:: Supplied information

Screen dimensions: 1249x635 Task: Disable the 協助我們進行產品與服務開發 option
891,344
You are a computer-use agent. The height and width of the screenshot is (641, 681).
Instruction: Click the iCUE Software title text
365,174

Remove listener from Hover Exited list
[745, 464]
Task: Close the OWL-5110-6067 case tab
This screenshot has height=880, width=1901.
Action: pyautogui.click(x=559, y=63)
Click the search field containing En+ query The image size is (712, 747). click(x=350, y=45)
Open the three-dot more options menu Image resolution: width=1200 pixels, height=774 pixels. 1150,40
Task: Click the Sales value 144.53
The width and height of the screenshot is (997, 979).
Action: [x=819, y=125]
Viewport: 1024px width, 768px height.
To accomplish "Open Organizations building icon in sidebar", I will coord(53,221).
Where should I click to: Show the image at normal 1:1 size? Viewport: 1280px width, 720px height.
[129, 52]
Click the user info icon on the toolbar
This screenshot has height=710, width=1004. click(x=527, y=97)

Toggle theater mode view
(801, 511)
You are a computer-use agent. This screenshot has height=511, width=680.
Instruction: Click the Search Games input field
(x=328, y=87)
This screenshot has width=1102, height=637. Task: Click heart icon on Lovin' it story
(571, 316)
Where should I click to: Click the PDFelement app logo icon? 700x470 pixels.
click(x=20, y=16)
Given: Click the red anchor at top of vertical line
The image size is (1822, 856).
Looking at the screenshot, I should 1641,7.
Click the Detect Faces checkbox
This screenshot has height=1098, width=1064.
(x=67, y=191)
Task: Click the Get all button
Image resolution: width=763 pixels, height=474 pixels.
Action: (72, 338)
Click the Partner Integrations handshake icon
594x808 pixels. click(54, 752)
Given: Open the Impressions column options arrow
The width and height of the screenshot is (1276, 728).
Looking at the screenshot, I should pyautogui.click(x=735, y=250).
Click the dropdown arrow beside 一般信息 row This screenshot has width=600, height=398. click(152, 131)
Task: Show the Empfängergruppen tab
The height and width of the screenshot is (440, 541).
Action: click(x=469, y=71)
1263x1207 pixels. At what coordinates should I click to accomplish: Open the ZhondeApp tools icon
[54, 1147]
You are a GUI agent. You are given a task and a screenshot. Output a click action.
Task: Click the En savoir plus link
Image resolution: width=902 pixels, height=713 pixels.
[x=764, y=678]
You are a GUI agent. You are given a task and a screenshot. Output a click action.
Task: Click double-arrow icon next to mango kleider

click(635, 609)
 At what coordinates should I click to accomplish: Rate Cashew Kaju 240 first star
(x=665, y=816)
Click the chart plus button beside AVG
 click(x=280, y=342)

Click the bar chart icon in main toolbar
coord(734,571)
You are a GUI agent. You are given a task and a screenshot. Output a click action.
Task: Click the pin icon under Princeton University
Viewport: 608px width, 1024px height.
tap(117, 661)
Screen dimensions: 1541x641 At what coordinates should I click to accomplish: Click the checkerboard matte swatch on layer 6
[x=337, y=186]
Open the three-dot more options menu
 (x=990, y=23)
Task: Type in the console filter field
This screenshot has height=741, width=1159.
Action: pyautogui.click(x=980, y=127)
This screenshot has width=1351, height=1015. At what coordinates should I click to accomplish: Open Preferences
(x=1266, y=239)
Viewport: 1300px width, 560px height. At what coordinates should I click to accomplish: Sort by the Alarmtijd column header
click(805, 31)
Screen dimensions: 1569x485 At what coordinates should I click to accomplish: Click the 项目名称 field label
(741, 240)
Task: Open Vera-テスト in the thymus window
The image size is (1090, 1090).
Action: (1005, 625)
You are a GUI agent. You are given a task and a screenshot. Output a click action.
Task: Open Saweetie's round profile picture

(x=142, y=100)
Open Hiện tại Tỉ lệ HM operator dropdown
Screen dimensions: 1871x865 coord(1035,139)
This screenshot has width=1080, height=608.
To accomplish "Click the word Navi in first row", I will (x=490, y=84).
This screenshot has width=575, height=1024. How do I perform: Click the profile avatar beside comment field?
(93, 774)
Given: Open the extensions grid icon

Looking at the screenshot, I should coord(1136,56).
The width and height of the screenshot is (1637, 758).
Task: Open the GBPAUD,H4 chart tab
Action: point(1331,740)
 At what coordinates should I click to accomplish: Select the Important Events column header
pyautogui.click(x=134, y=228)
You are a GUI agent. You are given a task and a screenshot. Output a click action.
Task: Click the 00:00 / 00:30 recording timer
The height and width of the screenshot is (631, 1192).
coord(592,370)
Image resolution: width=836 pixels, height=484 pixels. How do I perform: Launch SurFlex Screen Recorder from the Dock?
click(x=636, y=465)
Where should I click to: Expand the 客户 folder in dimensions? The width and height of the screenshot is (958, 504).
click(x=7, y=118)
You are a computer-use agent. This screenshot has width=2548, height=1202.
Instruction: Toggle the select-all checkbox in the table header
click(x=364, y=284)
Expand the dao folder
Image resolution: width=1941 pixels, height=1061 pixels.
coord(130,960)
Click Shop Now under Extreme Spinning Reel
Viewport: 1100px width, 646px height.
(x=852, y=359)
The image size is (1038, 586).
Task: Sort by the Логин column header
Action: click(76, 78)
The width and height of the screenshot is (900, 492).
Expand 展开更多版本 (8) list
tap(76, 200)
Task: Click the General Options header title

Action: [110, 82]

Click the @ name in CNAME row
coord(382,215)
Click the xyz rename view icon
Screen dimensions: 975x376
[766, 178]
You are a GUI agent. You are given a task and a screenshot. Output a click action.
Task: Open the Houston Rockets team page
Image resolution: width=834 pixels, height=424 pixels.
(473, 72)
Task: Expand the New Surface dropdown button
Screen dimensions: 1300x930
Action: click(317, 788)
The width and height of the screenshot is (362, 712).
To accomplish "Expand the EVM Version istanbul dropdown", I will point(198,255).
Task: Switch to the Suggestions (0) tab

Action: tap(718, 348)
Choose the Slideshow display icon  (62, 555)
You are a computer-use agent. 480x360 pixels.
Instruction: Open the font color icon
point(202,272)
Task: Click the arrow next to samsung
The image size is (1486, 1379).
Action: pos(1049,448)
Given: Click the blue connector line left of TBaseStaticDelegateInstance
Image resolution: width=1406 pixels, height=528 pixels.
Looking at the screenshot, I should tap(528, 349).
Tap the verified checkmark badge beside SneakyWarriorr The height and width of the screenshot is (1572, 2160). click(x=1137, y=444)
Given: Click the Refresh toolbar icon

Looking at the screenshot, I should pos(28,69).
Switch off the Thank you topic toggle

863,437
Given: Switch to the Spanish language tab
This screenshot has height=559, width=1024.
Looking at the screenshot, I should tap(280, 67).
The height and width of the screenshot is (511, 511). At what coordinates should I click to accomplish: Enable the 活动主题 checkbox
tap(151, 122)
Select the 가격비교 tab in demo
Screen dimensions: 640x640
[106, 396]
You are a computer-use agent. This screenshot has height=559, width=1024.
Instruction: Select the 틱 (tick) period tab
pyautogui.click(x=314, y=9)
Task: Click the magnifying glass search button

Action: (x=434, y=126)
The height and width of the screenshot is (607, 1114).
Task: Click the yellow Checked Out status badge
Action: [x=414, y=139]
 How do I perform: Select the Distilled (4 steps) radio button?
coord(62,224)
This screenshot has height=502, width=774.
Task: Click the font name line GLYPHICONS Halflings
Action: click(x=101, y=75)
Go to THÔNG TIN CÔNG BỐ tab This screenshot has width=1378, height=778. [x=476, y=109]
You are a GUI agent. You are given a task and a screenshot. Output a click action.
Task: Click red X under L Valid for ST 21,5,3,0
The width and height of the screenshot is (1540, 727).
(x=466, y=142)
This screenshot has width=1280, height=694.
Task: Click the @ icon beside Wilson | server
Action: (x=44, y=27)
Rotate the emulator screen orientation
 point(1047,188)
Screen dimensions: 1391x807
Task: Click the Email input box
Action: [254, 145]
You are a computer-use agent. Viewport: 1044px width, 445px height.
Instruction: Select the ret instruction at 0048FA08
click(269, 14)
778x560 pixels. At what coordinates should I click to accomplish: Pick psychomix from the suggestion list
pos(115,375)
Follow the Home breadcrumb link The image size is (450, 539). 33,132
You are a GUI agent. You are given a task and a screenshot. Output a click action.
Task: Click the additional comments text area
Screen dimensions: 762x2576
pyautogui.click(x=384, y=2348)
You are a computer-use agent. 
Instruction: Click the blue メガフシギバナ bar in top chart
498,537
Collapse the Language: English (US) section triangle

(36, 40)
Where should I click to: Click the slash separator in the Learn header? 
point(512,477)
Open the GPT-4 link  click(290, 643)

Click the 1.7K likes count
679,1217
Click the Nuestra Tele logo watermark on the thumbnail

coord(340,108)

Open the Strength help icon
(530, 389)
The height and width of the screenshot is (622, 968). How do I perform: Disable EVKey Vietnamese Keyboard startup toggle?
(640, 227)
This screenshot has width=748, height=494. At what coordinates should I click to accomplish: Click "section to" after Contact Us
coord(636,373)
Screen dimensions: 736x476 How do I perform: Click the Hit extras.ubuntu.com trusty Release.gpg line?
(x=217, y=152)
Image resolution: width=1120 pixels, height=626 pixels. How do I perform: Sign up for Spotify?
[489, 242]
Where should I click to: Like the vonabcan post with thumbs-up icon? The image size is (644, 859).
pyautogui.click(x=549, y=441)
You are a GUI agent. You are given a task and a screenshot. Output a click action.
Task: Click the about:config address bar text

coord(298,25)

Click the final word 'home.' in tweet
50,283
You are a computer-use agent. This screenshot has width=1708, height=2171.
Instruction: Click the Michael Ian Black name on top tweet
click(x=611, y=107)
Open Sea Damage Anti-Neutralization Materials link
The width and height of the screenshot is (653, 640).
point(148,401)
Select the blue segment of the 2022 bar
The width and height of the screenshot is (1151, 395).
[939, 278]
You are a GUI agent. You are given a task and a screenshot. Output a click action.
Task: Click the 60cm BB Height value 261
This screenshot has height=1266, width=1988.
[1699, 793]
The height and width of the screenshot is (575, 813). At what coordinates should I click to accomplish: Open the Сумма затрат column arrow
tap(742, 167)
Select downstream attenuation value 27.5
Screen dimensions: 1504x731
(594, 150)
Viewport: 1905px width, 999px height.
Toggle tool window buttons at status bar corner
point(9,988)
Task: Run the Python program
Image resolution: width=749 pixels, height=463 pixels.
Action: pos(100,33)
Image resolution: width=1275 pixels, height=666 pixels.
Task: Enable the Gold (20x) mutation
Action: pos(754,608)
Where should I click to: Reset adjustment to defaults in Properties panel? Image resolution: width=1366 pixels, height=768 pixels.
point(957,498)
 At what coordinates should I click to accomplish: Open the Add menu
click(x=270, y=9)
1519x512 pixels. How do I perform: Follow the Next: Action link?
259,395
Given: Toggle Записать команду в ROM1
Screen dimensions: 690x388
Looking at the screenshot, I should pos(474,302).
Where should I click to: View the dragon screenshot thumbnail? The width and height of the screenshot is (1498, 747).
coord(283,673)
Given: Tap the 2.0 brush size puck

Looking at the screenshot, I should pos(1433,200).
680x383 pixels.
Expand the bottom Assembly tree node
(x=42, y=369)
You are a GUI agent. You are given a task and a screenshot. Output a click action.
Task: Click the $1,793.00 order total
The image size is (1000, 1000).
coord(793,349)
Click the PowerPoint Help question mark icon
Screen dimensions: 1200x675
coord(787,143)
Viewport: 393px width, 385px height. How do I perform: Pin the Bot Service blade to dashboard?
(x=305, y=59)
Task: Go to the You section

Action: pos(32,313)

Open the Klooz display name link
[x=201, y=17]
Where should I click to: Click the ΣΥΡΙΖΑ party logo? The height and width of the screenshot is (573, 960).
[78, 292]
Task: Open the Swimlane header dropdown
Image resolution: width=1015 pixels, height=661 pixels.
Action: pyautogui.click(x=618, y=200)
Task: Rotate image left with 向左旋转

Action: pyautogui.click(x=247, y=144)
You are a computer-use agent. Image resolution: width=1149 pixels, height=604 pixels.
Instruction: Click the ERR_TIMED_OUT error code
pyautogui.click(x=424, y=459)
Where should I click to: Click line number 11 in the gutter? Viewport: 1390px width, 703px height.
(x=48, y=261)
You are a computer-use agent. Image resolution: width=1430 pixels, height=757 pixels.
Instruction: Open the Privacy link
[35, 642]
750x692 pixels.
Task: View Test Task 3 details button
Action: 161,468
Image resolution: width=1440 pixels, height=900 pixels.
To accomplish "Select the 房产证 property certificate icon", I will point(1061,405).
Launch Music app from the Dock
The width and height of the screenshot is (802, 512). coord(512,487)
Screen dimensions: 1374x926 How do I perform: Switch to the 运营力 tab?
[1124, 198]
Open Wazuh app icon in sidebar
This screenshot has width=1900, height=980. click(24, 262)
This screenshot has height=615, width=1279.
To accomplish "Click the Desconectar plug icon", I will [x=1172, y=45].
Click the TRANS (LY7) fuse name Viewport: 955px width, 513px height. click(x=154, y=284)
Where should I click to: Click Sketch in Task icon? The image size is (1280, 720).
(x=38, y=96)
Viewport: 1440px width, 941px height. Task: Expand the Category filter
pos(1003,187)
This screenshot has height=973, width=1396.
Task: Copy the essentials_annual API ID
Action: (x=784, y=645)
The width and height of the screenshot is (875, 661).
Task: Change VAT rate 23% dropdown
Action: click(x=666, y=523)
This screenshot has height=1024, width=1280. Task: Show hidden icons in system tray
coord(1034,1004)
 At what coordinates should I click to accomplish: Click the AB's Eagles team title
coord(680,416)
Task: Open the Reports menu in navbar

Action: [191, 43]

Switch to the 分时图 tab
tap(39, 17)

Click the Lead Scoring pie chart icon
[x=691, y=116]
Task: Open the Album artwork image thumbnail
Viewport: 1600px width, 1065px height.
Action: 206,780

::::

Your assignment:
Everything in the material above from the line that has "Screen dimensions: 690x388" through the line that has "Task: Click the $1,793.00 order total" must be duplicated exactly, with no other lines given.

Solved exercise:
Screen dimensions: 690x388
Looking at the screenshot, I should pos(474,302).
Where should I click to: View the dragon screenshot thumbnail? The width and height of the screenshot is (1498, 747).
coord(283,673)
Given: Tap the 2.0 brush size puck

Looking at the screenshot, I should pos(1433,200).
680x383 pixels.
Expand the bottom Assembly tree node
(x=42, y=369)
You are a GUI agent. You are given a task and a screenshot. Output a click action.
Task: Click the $1,793.00 order total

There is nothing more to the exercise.